======== Extracted data

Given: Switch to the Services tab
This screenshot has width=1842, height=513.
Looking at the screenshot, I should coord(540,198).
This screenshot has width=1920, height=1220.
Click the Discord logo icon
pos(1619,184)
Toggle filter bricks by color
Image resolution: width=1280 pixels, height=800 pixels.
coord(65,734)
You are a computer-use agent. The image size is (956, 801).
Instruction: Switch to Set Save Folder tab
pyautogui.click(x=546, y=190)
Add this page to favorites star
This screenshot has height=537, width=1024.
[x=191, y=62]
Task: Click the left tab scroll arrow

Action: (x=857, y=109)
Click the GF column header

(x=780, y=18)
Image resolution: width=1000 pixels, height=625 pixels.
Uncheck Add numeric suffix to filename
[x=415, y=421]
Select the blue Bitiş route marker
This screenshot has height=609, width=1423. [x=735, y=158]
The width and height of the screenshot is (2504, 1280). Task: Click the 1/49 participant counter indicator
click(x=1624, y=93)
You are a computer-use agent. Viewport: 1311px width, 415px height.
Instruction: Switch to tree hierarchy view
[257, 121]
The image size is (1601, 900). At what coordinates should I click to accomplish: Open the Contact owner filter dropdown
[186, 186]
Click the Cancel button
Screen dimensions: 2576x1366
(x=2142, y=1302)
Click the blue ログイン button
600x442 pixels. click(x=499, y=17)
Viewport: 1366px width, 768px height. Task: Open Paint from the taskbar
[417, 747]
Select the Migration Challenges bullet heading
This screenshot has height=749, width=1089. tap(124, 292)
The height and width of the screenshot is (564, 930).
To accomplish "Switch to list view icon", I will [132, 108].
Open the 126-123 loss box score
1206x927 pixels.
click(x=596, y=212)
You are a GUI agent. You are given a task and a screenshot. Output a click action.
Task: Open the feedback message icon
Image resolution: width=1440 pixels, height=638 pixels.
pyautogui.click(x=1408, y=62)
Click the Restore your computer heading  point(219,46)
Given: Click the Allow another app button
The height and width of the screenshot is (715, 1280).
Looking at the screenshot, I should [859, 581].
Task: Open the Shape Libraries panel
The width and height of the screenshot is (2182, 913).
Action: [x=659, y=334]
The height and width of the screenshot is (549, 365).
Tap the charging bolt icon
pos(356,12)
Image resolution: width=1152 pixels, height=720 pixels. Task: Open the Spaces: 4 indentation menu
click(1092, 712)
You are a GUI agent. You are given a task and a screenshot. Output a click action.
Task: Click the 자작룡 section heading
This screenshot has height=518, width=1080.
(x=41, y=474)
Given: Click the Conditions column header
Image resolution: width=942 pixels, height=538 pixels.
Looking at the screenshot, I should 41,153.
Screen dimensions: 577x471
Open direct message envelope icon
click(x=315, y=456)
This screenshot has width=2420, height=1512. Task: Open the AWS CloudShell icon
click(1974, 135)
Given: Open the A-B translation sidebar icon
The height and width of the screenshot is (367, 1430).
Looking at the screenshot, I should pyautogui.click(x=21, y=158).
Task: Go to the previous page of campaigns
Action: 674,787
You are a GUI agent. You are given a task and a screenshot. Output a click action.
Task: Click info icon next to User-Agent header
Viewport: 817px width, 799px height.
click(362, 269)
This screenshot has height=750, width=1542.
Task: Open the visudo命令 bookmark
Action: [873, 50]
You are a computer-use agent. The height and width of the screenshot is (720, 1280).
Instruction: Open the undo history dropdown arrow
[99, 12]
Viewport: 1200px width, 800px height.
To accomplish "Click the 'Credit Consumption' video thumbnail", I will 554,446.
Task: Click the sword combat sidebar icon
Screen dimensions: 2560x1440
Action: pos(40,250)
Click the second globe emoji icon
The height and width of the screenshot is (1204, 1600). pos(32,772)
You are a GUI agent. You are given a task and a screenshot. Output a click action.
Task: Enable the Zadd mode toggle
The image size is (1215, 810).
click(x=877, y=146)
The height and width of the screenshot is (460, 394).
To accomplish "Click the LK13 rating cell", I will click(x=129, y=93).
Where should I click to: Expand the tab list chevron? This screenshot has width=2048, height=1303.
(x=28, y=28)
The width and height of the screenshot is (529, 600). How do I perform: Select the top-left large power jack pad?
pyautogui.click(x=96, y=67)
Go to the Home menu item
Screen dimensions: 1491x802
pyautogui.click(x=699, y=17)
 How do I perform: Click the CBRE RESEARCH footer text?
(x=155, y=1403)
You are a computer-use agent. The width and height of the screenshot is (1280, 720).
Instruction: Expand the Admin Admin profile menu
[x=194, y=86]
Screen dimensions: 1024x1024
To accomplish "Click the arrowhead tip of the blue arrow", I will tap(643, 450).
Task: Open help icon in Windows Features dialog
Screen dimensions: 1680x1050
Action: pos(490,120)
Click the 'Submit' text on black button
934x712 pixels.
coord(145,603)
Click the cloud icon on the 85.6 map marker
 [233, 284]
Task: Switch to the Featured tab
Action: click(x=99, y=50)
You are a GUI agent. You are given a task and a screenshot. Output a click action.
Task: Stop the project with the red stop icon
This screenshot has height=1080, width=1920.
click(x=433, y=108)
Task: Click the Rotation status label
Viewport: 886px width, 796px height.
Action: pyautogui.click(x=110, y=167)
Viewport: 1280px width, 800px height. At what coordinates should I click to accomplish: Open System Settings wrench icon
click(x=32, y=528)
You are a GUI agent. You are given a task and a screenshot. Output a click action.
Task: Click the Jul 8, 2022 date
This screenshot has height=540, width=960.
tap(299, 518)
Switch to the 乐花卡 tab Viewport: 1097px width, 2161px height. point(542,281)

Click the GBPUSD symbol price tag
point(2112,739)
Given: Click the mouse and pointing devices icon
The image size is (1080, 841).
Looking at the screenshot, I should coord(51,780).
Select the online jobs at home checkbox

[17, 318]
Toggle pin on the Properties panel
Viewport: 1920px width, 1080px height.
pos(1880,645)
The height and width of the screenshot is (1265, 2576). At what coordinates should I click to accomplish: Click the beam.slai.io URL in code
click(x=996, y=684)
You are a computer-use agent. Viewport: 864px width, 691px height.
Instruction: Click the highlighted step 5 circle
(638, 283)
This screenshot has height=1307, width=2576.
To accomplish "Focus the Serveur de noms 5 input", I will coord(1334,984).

================

# To be done
Write the listing out again, substituting "Slack logo" for "Discord logo" everywhere it occurs and leaving everything else the same.

# Exercise output
Given: Switch to the Services tab
This screenshot has width=1842, height=513.
Looking at the screenshot, I should coord(540,198).
This screenshot has width=1920, height=1220.
Click the Slack logo icon
pos(1619,184)
Toggle filter bricks by color
Image resolution: width=1280 pixels, height=800 pixels.
coord(65,734)
You are a computer-use agent. The image size is (956, 801).
Instruction: Switch to Set Save Folder tab
pyautogui.click(x=546, y=190)
Add this page to favorites star
This screenshot has height=537, width=1024.
[x=191, y=62]
Task: Click the left tab scroll arrow

Action: (x=857, y=109)
Click the GF column header

(x=780, y=18)
Image resolution: width=1000 pixels, height=625 pixels.
Uncheck Add numeric suffix to filename
[x=415, y=421]
Select the blue Bitiş route marker
This screenshot has height=609, width=1423. [x=735, y=158]
The width and height of the screenshot is (2504, 1280). Task: Click the 1/49 participant counter indicator
click(x=1624, y=93)
You are a computer-use agent. Viewport: 1311px width, 415px height.
Instruction: Switch to tree hierarchy view
[257, 121]
The image size is (1601, 900). At what coordinates should I click to accomplish: Open the Contact owner filter dropdown
[186, 186]
Click the Cancel button
Screen dimensions: 2576x1366
(x=2142, y=1302)
Click the blue ログイン button
600x442 pixels. click(x=499, y=17)
Viewport: 1366px width, 768px height. Task: Open Paint from the taskbar
[417, 747]
Select the Migration Challenges bullet heading
This screenshot has height=749, width=1089. tap(124, 292)
The height and width of the screenshot is (564, 930).
To accomplish "Switch to list view icon", I will [132, 108].
Open the 126-123 loss box score
1206x927 pixels.
click(x=596, y=212)
You are a GUI agent. You are given a task and a screenshot. Output a click action.
Task: Open the feedback message icon
Image resolution: width=1440 pixels, height=638 pixels.
pyautogui.click(x=1408, y=62)
Click the Restore your computer heading  point(219,46)
Given: Click the Allow another app button
The height and width of the screenshot is (715, 1280).
Looking at the screenshot, I should [859, 581].
Task: Open the Shape Libraries panel
The width and height of the screenshot is (2182, 913).
Action: [x=659, y=334]
The height and width of the screenshot is (549, 365).
Tap the charging bolt icon
pos(356,12)
Image resolution: width=1152 pixels, height=720 pixels. Task: Open the Spaces: 4 indentation menu
click(1092, 712)
You are a GUI agent. You are given a task and a screenshot. Output a click action.
Task: Click the 자작룡 section heading
This screenshot has height=518, width=1080.
(x=41, y=474)
Given: Click the Conditions column header
Image resolution: width=942 pixels, height=538 pixels.
Looking at the screenshot, I should 41,153.
Screen dimensions: 577x471
Open direct message envelope icon
click(x=315, y=456)
This screenshot has width=2420, height=1512. Task: Open the AWS CloudShell icon
click(1974, 135)
Given: Open the A-B translation sidebar icon
The height and width of the screenshot is (367, 1430).
Looking at the screenshot, I should pyautogui.click(x=21, y=158).
Task: Go to the previous page of campaigns
Action: 674,787
You are a GUI agent. You are given a task and a screenshot. Output a click action.
Task: Click info icon next to User-Agent header
Viewport: 817px width, 799px height.
click(362, 269)
This screenshot has height=750, width=1542.
Task: Open the visudo命令 bookmark
Action: [873, 50]
You are a computer-use agent. The height and width of the screenshot is (720, 1280).
Instruction: Open the undo history dropdown arrow
[99, 12]
Viewport: 1200px width, 800px height.
To accomplish "Click the 'Credit Consumption' video thumbnail", I will 554,446.
Task: Click the sword combat sidebar icon
Screen dimensions: 2560x1440
Action: pos(40,250)
Click the second globe emoji icon
The height and width of the screenshot is (1204, 1600). pos(32,772)
You are a GUI agent. You are given a task and a screenshot. Output a click action.
Task: Enable the Zadd mode toggle
The image size is (1215, 810).
click(x=877, y=146)
The height and width of the screenshot is (460, 394).
To accomplish "Click the LK13 rating cell", I will click(x=129, y=93).
Where should I click to: Expand the tab list chevron? This screenshot has width=2048, height=1303.
(x=28, y=28)
The width and height of the screenshot is (529, 600). How do I perform: Select the top-left large power jack pad?
pyautogui.click(x=96, y=67)
Go to the Home menu item
Screen dimensions: 1491x802
pyautogui.click(x=699, y=17)
 How do I perform: Click the CBRE RESEARCH footer text?
(x=155, y=1403)
You are a computer-use agent. The width and height of the screenshot is (1280, 720).
Instruction: Expand the Admin Admin profile menu
[x=194, y=86]
Screen dimensions: 1024x1024
To accomplish "Click the arrowhead tip of the blue arrow", I will tap(643, 450).
Task: Open help icon in Windows Features dialog
Screen dimensions: 1680x1050
Action: pos(490,120)
Click the 'Submit' text on black button
934x712 pixels.
coord(145,603)
Click the cloud icon on the 85.6 map marker
 [233, 284]
Task: Switch to the Featured tab
Action: click(x=99, y=50)
You are a GUI agent. You are given a task and a screenshot. Output a click action.
Task: Stop the project with the red stop icon
This screenshot has height=1080, width=1920.
click(x=433, y=108)
Task: Click the Rotation status label
Viewport: 886px width, 796px height.
Action: pyautogui.click(x=110, y=167)
Viewport: 1280px width, 800px height. At what coordinates should I click to accomplish: Open System Settings wrench icon
click(x=32, y=528)
You are a GUI agent. You are given a task and a screenshot. Output a click action.
Task: Click the Jul 8, 2022 date
This screenshot has height=540, width=960.
tap(299, 518)
Switch to the 乐花卡 tab Viewport: 1097px width, 2161px height. point(542,281)

Click the GBPUSD symbol price tag
point(2112,739)
Given: Click the mouse and pointing devices icon
The image size is (1080, 841).
Looking at the screenshot, I should coord(51,780).
Select the online jobs at home checkbox

[17, 318]
Toggle pin on the Properties panel
Viewport: 1920px width, 1080px height.
pos(1880,645)
The height and width of the screenshot is (1265, 2576). At what coordinates should I click to accomplish: Click the beam.slai.io URL in code
click(x=996, y=684)
You are a computer-use agent. Viewport: 864px width, 691px height.
Instruction: Click the highlighted step 5 circle
(638, 283)
This screenshot has height=1307, width=2576.
To accomplish "Focus the Serveur de noms 5 input", I will coord(1334,984).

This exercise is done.